The fountains and sinks to be removed are at Gallaudet Elementary, Carver Elementary, Nahed Chapman New American Academy, Gateway STEM, Laclede Elementary, Academy of Entrepreneurship Studies Middle, Northwest, Clyde C. Miller Career Academy, Sumner High and Yeatman Middle schools.

Those fountains and sinks were designated to be removed after CayCe’s team tried repeatedly to fix the source of lead contamination, but found the solution either too time-consuming or expensive, he said.

CayCe said that the removal of fountains and sinks is not expected to impact classroom instruction or the ability to provide drinking water at the schools.

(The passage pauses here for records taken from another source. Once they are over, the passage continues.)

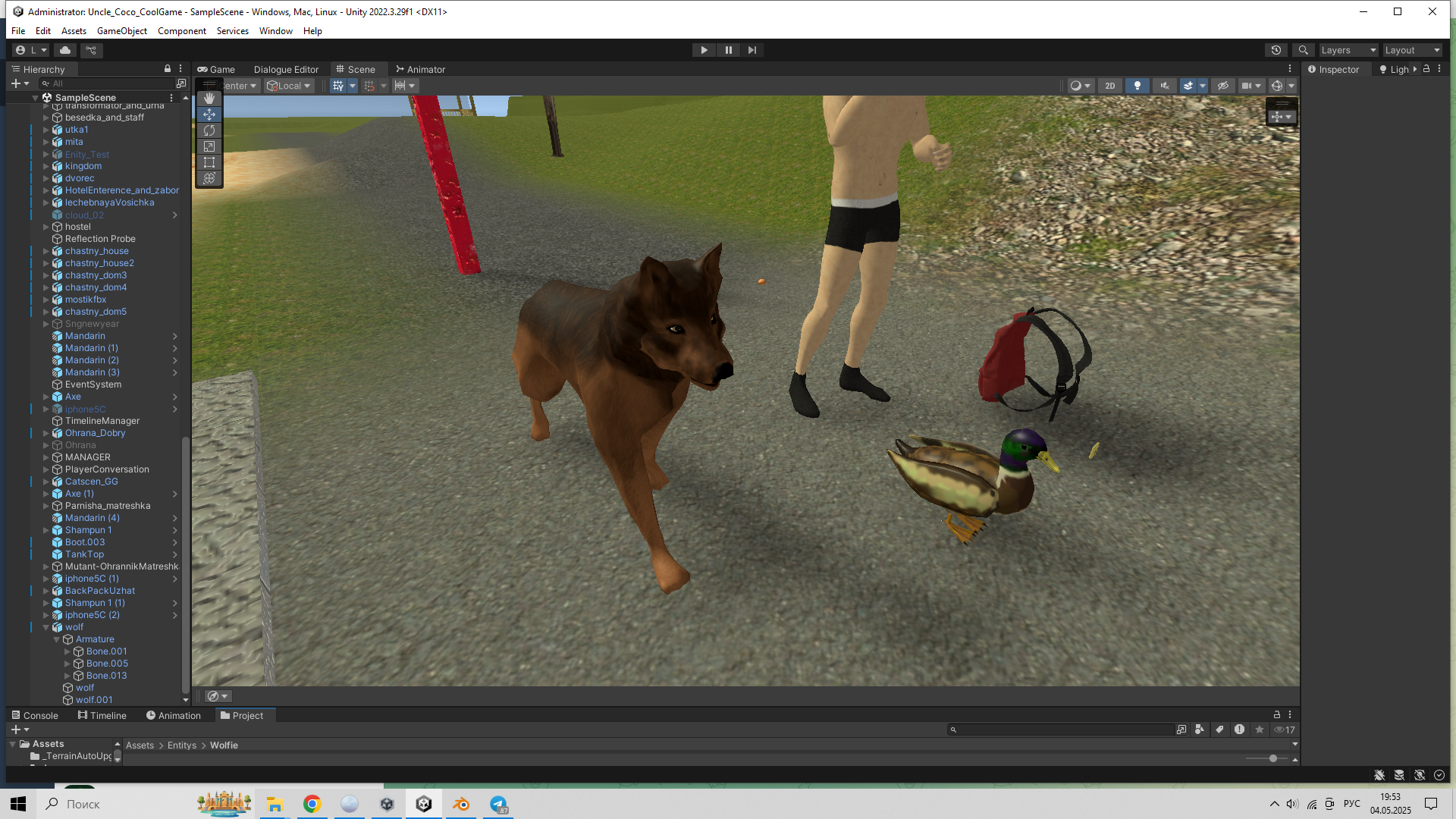1456x819 pixels.
Task: Toggle scene audio mute
Action: coord(1164,86)
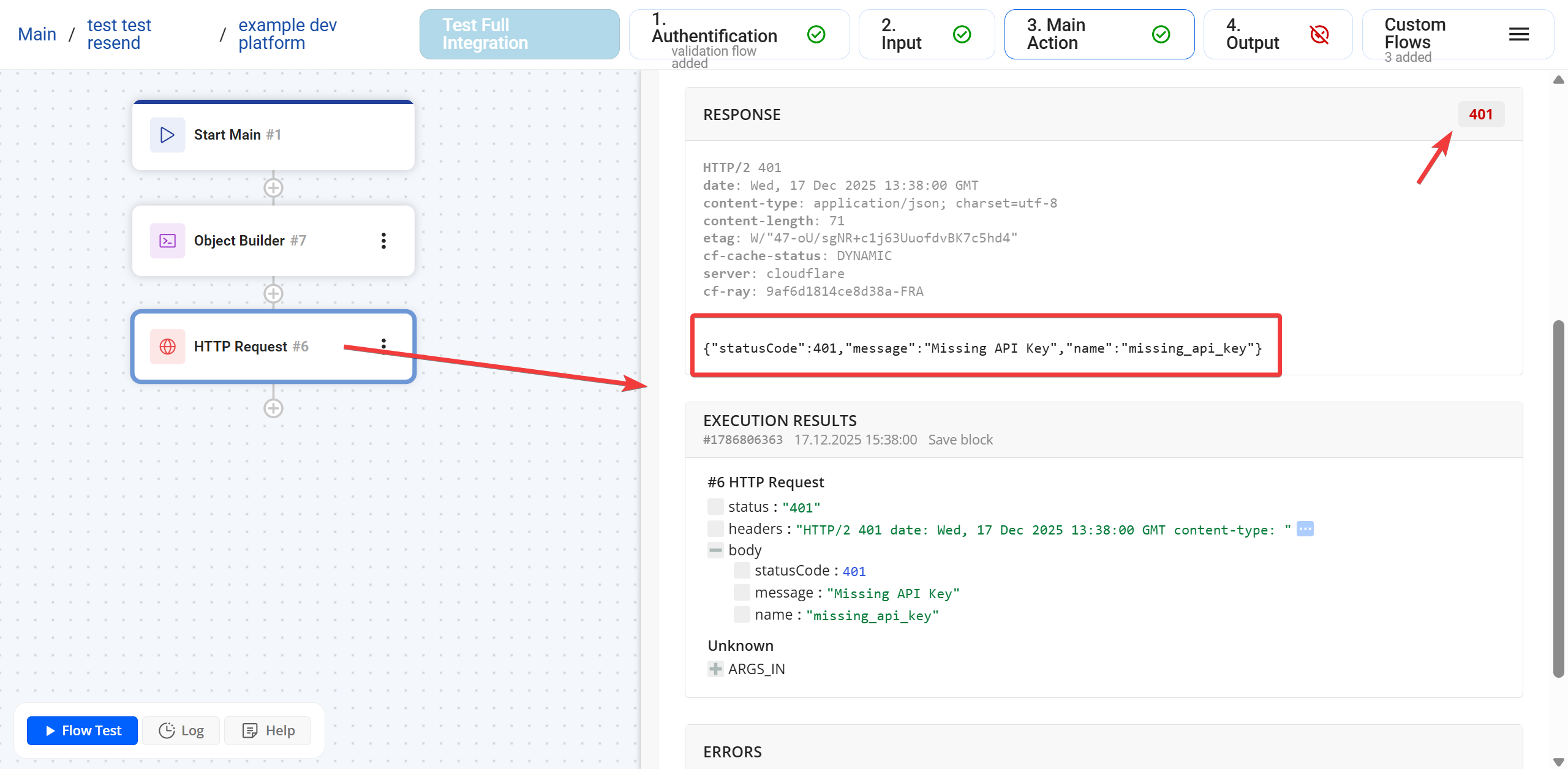Switch to 4. Output step tab
Viewport: 1568px width, 769px height.
point(1277,34)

The district has been working since August to test and repair 48 fountains and 40 sinks that were identified as having excessive lead levels. The process has taken longer than officials originally hoped.

Of those targeted water sources, 33 fountains and 31 sinks passed the district’s lead testing, but only six fountains have been replaced so far.

“This is one of the most trying assignments he’s given me in my 10 years here,” CayCe said, referring to district Superintendent Kelvin Adams. “Each one has a different story, each one has a different intervention that is needed.”

The district has spent about $290,700 of the $1 million the special administrative board approved in August to take care of the problem, CayCe said.

The district has been using a stricter lead testing standard than required.

Thursday was expected to be the last update to the board about lead testing.

The district has promised to test the fountains and sinks found with high lead levels every year. All others will be tested every three years.